Work order 1
In the collection of quotations, what rule well known to biologists does Richard Fortey describe?
Work order 2
Pick up the collection of quotations after its final paragraph and carry it on.

Extract provided
•••
Quoting Adam Savage

Doesn’t he sound like an action hero or intrepid explorer?

At the end of his Reason Rally speech, Adam Savage of Mythbusters provided one of the best ‘sound bites’ of the day:

I have concluded through careful, empirical analysis and much thought that somebody is looking out for me, keeping track of what I think about things, forgiving me when I do less than I ought, giving me strength to shoot for more than I think I’m capable of. I believe they know everything that I do and think and they still love me; and I’ve concluded after careful consideration that this person keeping score —is me!

Isaac Asimov on evidence

I believe in evidence. I believe in observation, measurement, and reasoning, confirmed by independent observers. I’ll believe anything, no matter how wild and ridiculous, if there is evidence for it. The wilder and more ridiculous something is, however, the firmer and more solid the evidence will have to be.
— Isaac Asimov

No evidence, no gods!

Religion and violence

Quoth SUIRAUQA,

It is a real pity, a shame, that the believers choose to base their ‘identities’ on the rather shaky foundation of religious belief, when religion has been the single most divisive force in the history of humankind. Forget about the Crusades in the medieval times, or the calls to Jihad by several Islamic leaders between the 7th and the 20th century; the Thirty years War in early to mid-17th century were between Christian sects over doctrine. Sunni and Shia Muslims are engaged into terrible, violent hostilities even today, because of a disagreement over religious leadership that dates back to the 10th century! In the middle ages through modern times, Christianity in its various forms has been a major driving force for virulent anti-semitism.

Nomenclature Rule

In Life: An Unauthorized Biography, Richard Fortey documented a biologists’ rule:

The most primitive of  bacteria are known by the most wondrous jargon, mastery of which is guaranteed to cause jaws to drop at social functions, for the correct designation of many of them is ‘chemolithoautotrophic hyperthermophiles.’ Since these bacteria are only a thousandth of a millimetre long — minute rods, discs, or cocci (spheres), this affords an example of a rule well known to biologists: that the length of the description is inversely proportional to the size of the organism.

No doubt Fortey is an accomplished raconteur, but I find his written work almost unbearably wordy and have to take it in small doses.
•••
Provided material
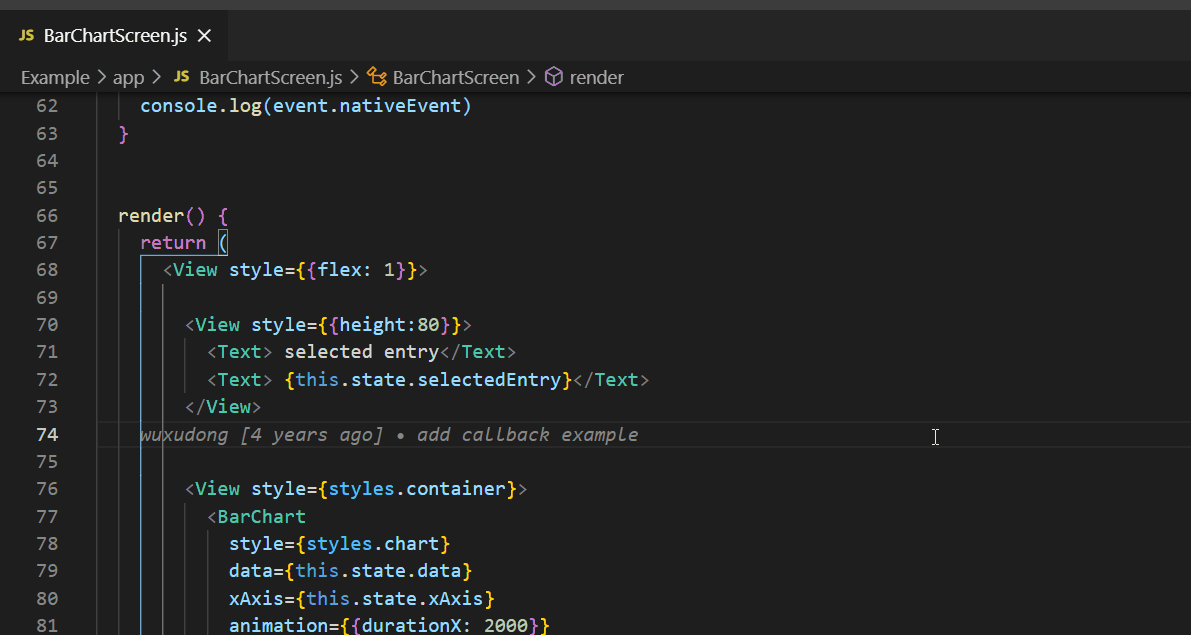Open the app folder breadcrumb dropdown
Screen dimensions: 1191x635
click(128, 77)
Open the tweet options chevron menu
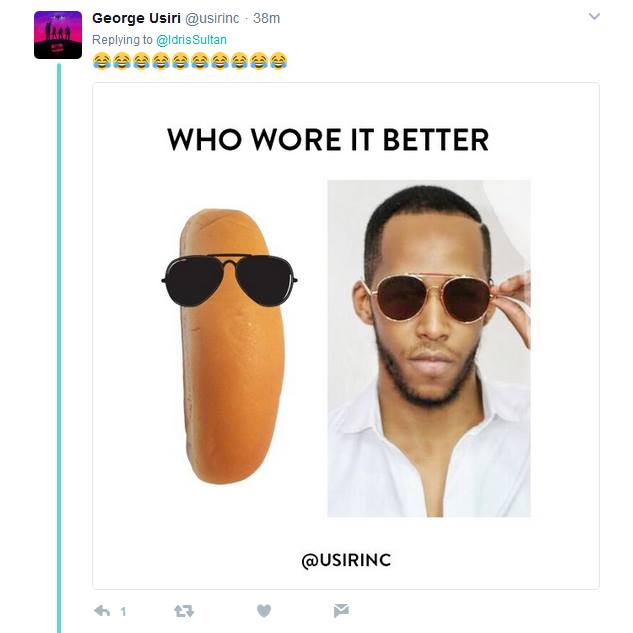The width and height of the screenshot is (633, 633). [x=594, y=17]
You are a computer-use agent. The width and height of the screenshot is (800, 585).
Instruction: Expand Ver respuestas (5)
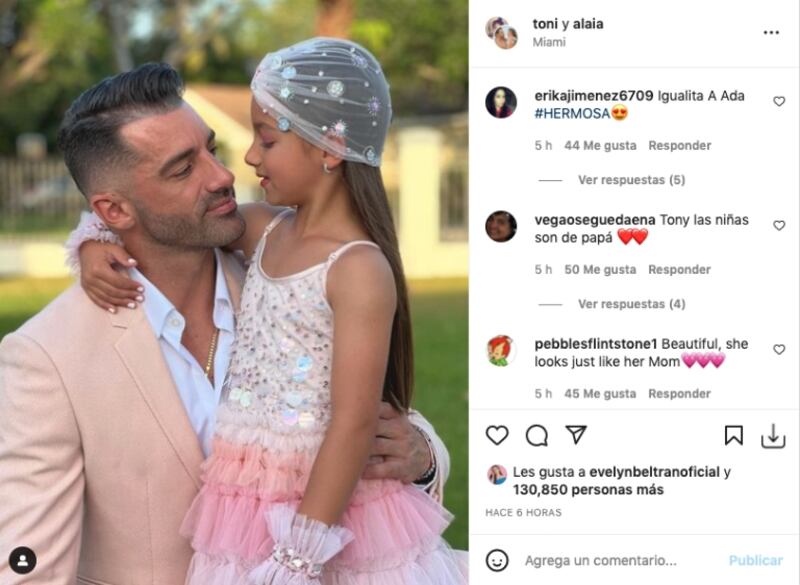tap(631, 180)
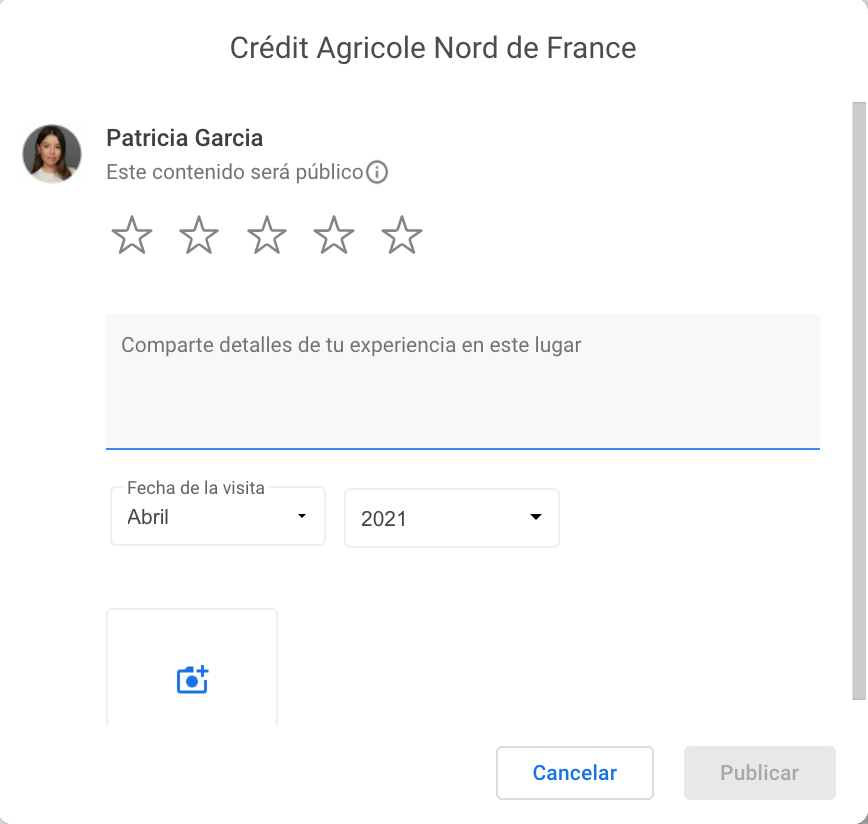868x824 pixels.
Task: Click Patricia Garcia's profile photo
Action: (x=52, y=154)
•••
Final answer 1
The length of the description is inversely proportional to the size of the organism.

Final answer 2
Quoting Robert G. Ingersoll

Robert G. Ingersoll, The Gods, 1872:

Looks like Christopher Hitchens

A very pious friend of mine, having heard that I had said the world was full of imperfections, asked me if the report was true. Upon being informed that it was, he expressed great surprise that any one could be guilty of such presumption. He said that, in his judgement, it was impossible to point out an imperfection “Be kind enough,” said he, “to name even one improvement that you could make, if you had the power.” “Well,” said I, “I would make good health catching, instead of disease.” The truth is, it is impossible to harmonize all the ills, and pains, and agonies of this world with the idea that we were created by, and are watched over and protected by an infinitely wise, powerful and beneficent God, who is superior to and independent of nature.

Albert Schweitzer on Jesus

“There is nothing more negative than the result of the critical study of the Life of Jesus. The Jesus of Nazareth who came forward publicly as the Messiah, who preached the ethic of the Kingdom of God, who founded the Kingdom of Heaven upon earth and died to give His work its final consecration never had any existence.”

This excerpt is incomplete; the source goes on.